------ Data extract

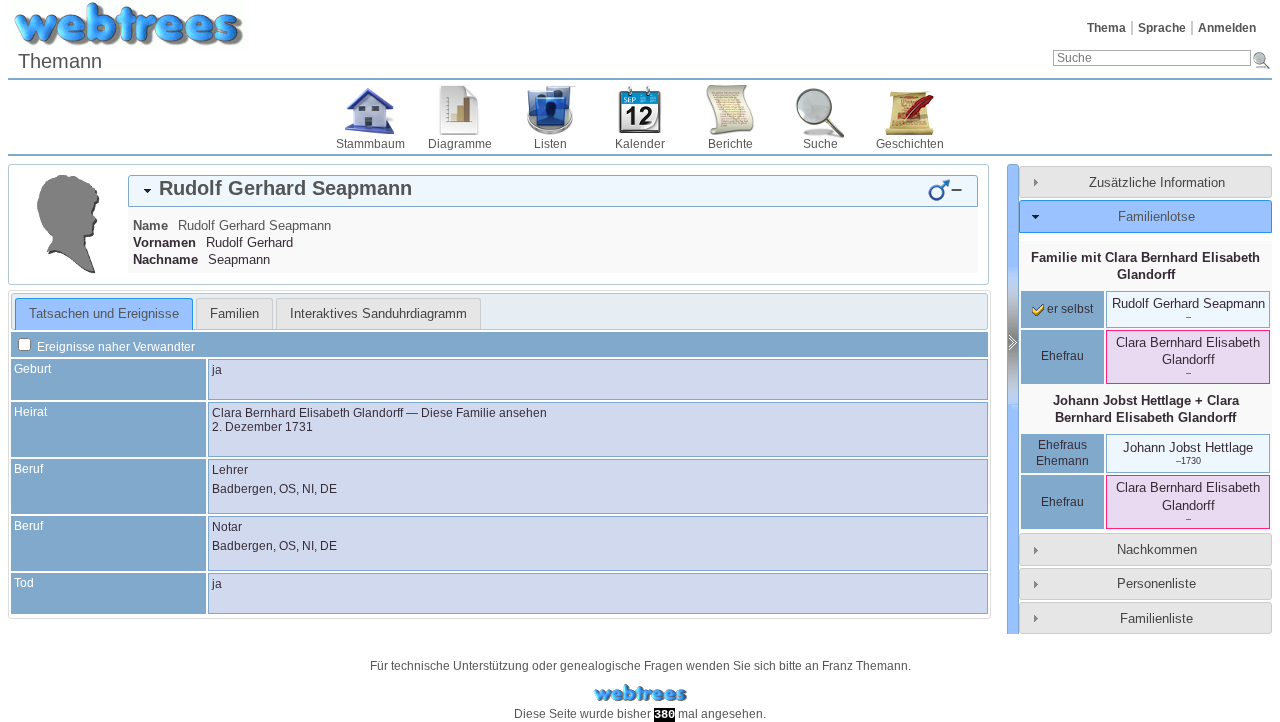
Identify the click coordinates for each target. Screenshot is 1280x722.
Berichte (730, 144)
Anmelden (1227, 28)
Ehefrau (1062, 356)
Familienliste (1156, 618)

------------

## Required action
Would you set down each line of the listing above exactly, apart from the pictures?

## Response to this task
Identify the click coordinates for each target. Screenshot is 1280x722.
Berichte (730, 144)
Anmelden (1227, 28)
Ehefrau (1062, 356)
Familienliste (1156, 618)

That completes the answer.